Mr. Rogers’ Sweater
June 27, 2011
Published: October 8, 2009
My nana lived to be 93 years old. During that time, she never lost a single possession. Rather, when something went missing, she would claim she had simply misplaced it and that it would turn up soon.
She lived downstairs in my house when I was little. She had her own kitchen, bathroom, bedroom, and living room, and no matter how many times my mother offered to clean for her, she refused. She made my brother, sister and me pastina—a kind of macaroni you could eat with butter and cheese and milk.
Nana wore sweaters just like the ones Mr. Rogers wore on his TV show, and I told her that once and she thought it was funny. We used to watch it together, and on days when Mr. Rogers wore the type of button-down sweaters that resembled my nana’s, I would point them out to her and she’d smile.
When things were misplaced in Nana’s house, she never replaced them. She just waited, until the thing that had been placed somewhere else was found again. Sometimes she’d find the item minutes later, after having left it in a different room. Other times she’d find it after months and months—and she would simply put it right back in its place as if it had never been gone.
This all made perfect sense to me, but my mother didn’t understand Nana’s method. They would always get into arguments about how it was time to replace the coffee filter attachment or the can opener or the salt shaker.
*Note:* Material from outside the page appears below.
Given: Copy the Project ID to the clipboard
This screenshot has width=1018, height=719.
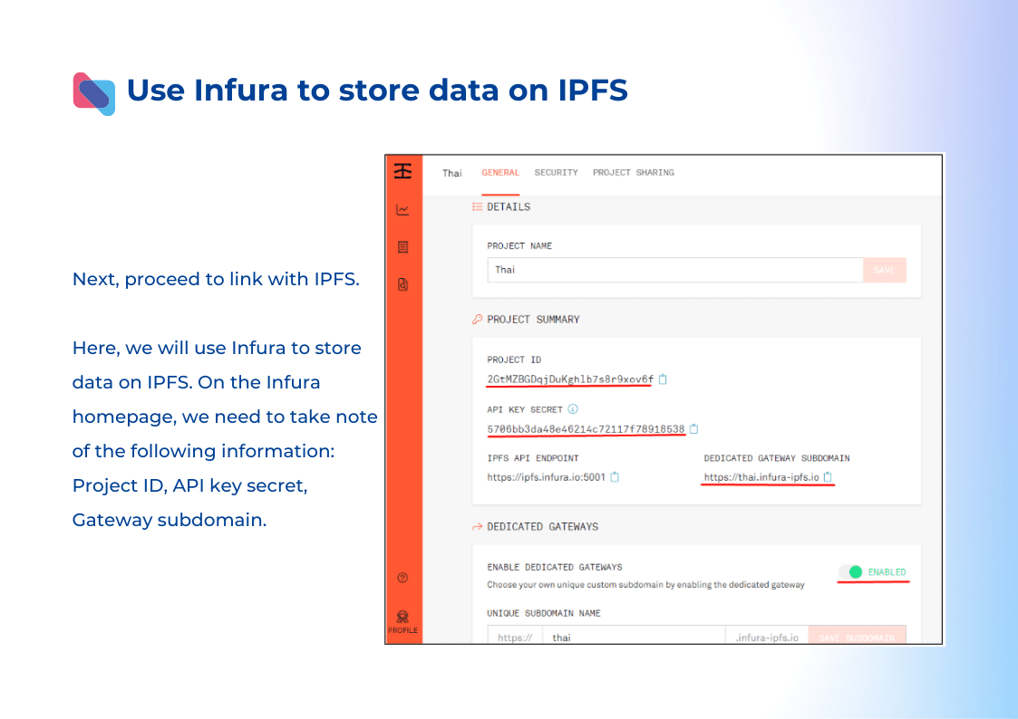Looking at the screenshot, I should (663, 379).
Once, my mother bought Nana a new fly swatter after hers had gone missing. The next morning the swatter was on our kitchen table, with the tags still on it so that my mother could return it. They fought a lot that day, until the two agreed to disagree and things went on being misplaced and then found again.
When my nana ended her 93 years, not much changed downstairs in my house. The living room still has her carpet, her couches, and the butterfly wallpaper my mother complains about but will never take down. It wasn’t until much later that I started finding things that had been misplaced. I found the corner of a picture once. In it were the faces of my nana and her husband, younger than I had ever seen them. I framed the piece of picture, and made a place for it on the mantle.
I found the button the morning I was about to start high school. It was in Nana’s old bedroom, behind a dresser where, it turned out, I had dropped one of my earrings. When I held the button, I remembered that it belonged on one of Nana’s Mr. Rogers’ sweaters. She had stopped wearing this particular sweater once the button went missing, and had hung the sweater in her closet to await the button’s return. It looked like the fancy marble on floors I had seen at a friend’s older sister’s bat mitzvah years ago. That morning, I sewed the button onto my school uniform, where it stayed until I misplaced it.